===== INFORMATION SHOWN =====

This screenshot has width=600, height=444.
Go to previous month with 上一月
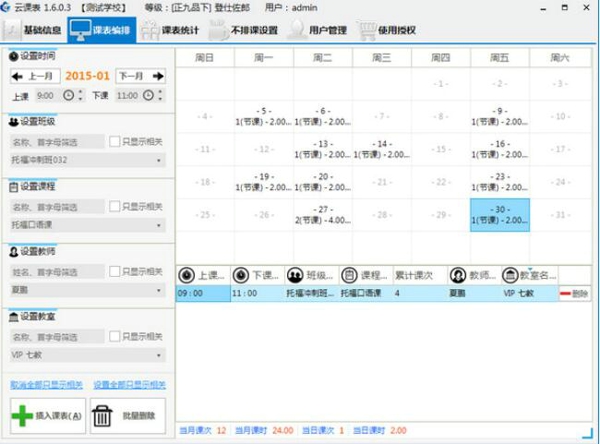35,76
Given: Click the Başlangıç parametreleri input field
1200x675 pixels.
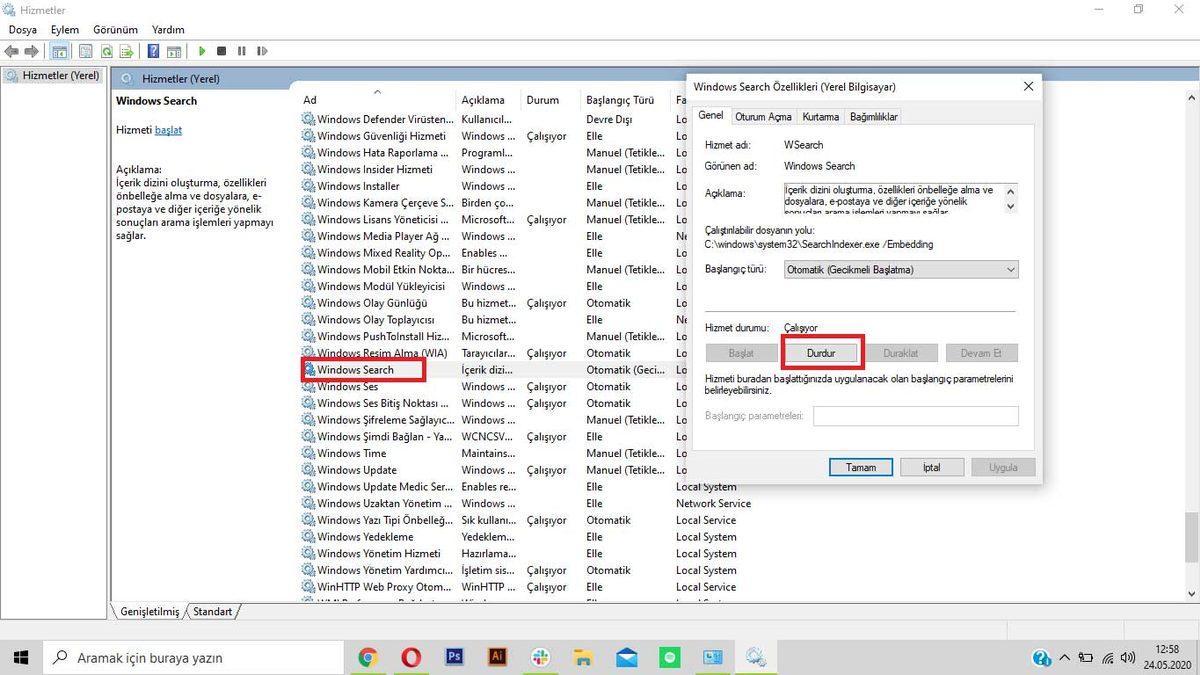Looking at the screenshot, I should (x=914, y=415).
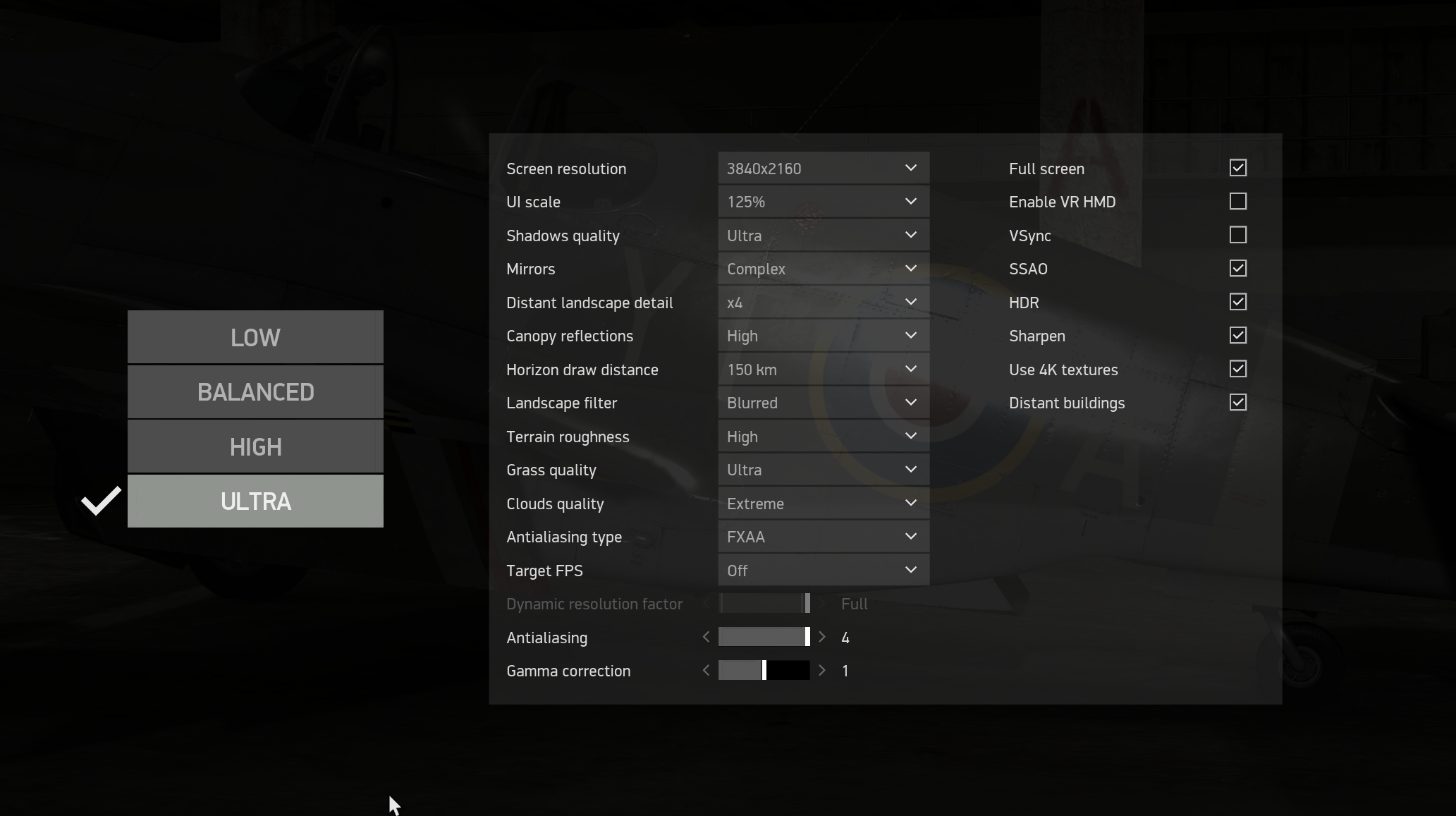Viewport: 1456px width, 816px height.
Task: Click the Antialiasing decrease arrow
Action: 706,638
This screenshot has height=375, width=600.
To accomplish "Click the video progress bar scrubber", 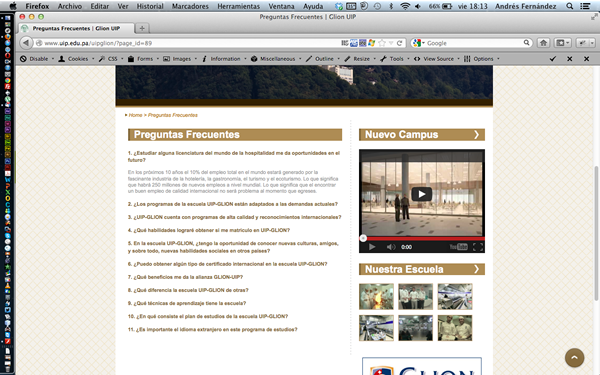I will (363, 238).
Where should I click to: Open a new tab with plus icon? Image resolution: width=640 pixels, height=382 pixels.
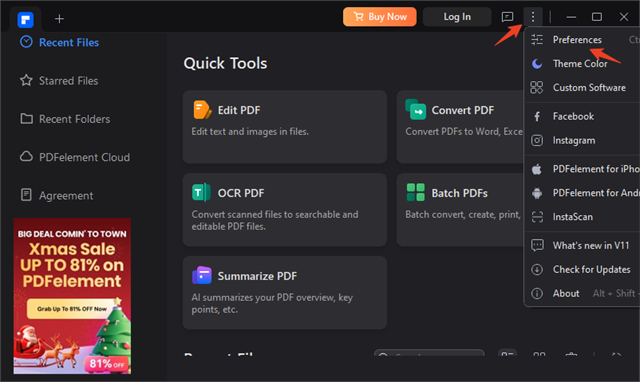tap(59, 19)
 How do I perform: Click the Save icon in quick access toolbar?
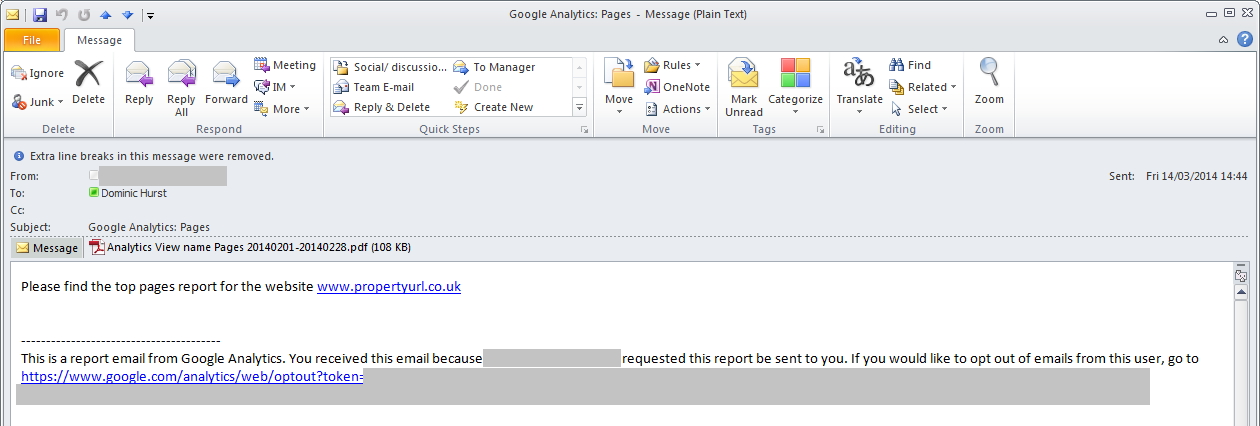pos(40,15)
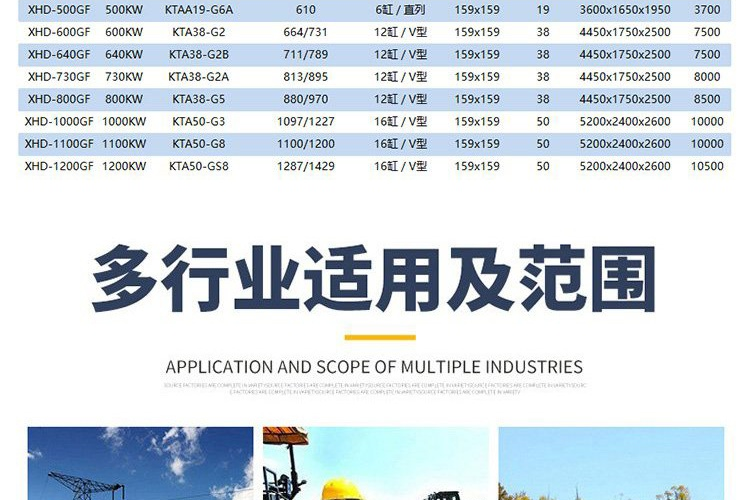The height and width of the screenshot is (500, 750).
Task: Select the 813/895 value in the XHD-730GF row
Action: point(306,77)
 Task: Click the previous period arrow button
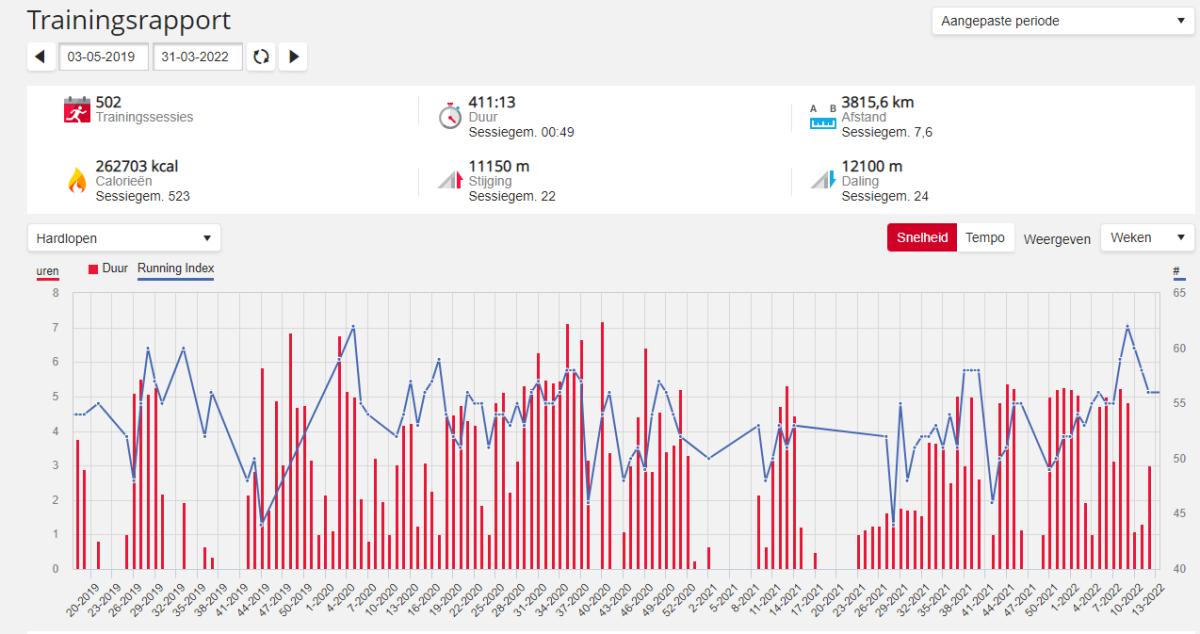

=====

Copy exactly, and copy nothing else: the lines from the one containing "How do I perform: Click" through the end of the data, both ends included, with pictures left out.

- **RESPONSE BOX**
 How do I perform: Click the Save icon in quick access toolbar?
pos(40,15)
The height and width of the screenshot is (500, 750).
Task: Select the 813/895 value in the XHD-730GF row
Action: point(306,77)
 Task: Click the previous period arrow button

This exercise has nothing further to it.